● Documento:

A porta da escola do Monte da Estrada, no concelho de Odemira, está aberta e ouvem-se vozes no pátio do edifício centenário. Não são crianças, mas homens e mulheres que ali estão a ter aulas. Ao longo de duas semanas, a Portugal Filmschool, criada pelo holandês Ton van der Lee há dois anos, acolhe oito alunos que vão aprender a produzir, a usar uma câmara, gravar o som, fazer a montagem e a realizar. O objectivo final é fazer um documentário com cerca de cinco a dez minutos que será mostrado no último dia.

O público é o local, as gentes das vilas e aldeias próximas, alguns serão protagonistas desses documentários, outros serão só curiosos, revela o realizador Ton van der Lee, no fresco pátio da escola, durante o intervalo do primeiro dia de aulas, no início da semana passada. Os alunos espalham-se pelo espaço, há quem aproveite para conversar deitados em camas de rede. O ex-jornalista conta pelos dedos as diferentes nacionalidades dos alunos que vêm da Europa e de África.

● Dados fornecidos:
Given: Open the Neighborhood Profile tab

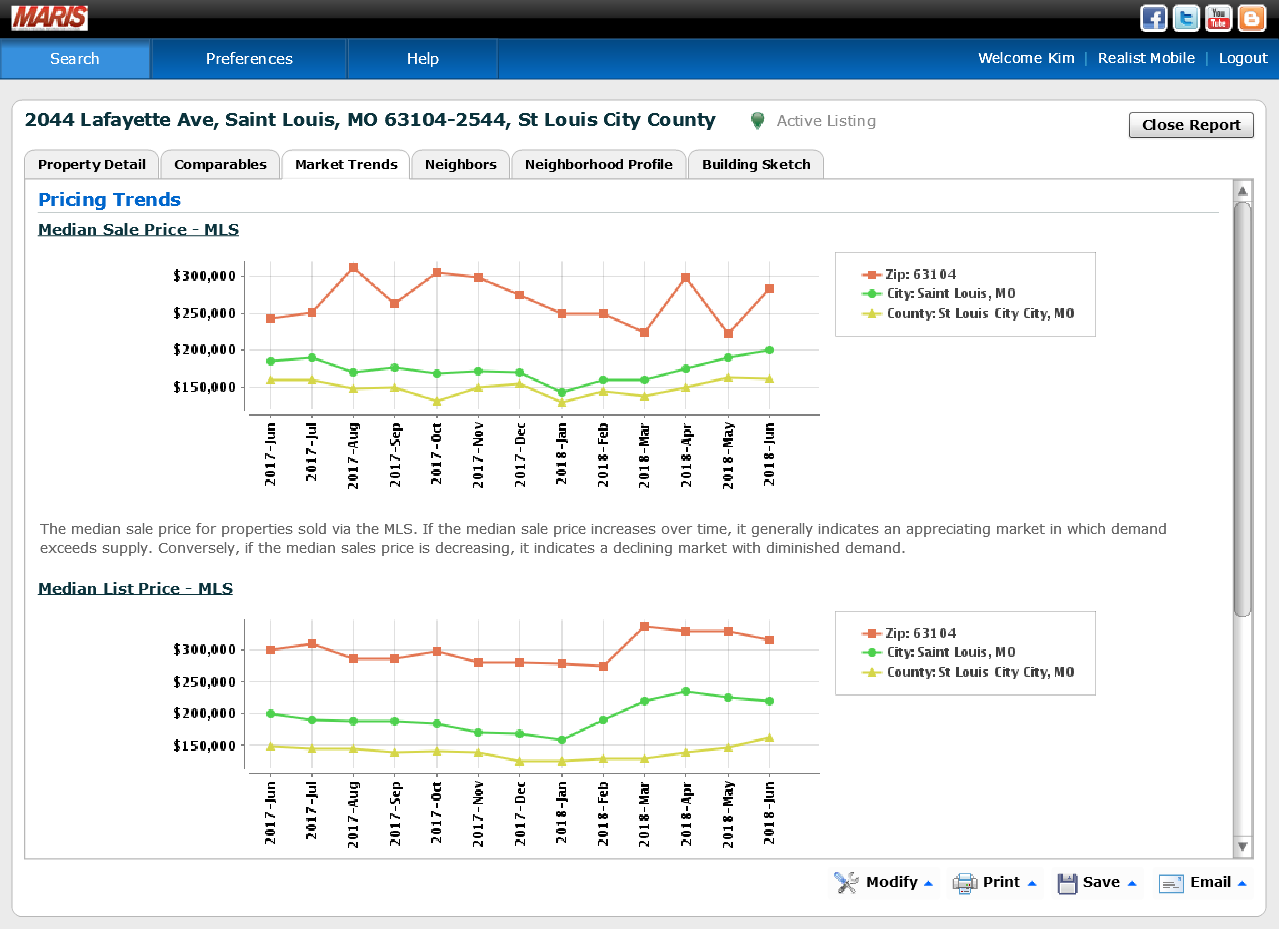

● Requisitos do exercício:
Pode transcrever, sem alterações, o trecho do texto sobre a escola de cinema em Odemira que abre com as palavras que contêm "A porta da escola" e fecha com "no último dia."?

● Resposta final:
A porta da escola do Monte da Estrada, no concelho de Odemira, está aberta e ouvem-se vozes no pátio do edifício centenário. Não são crianças, mas homens e mulheres que ali estão a ter aulas. Ao longo de duas semanas, a Portugal Filmschool, criada pelo holandês Ton van der Lee há dois anos, acolhe oito alunos que vão aprender a produzir, a usar uma câmara, gravar o som, fazer a montagem e a realizar. O objectivo final é fazer um documentário com cerca de cinco a dez minutos que será mostrado no último dia.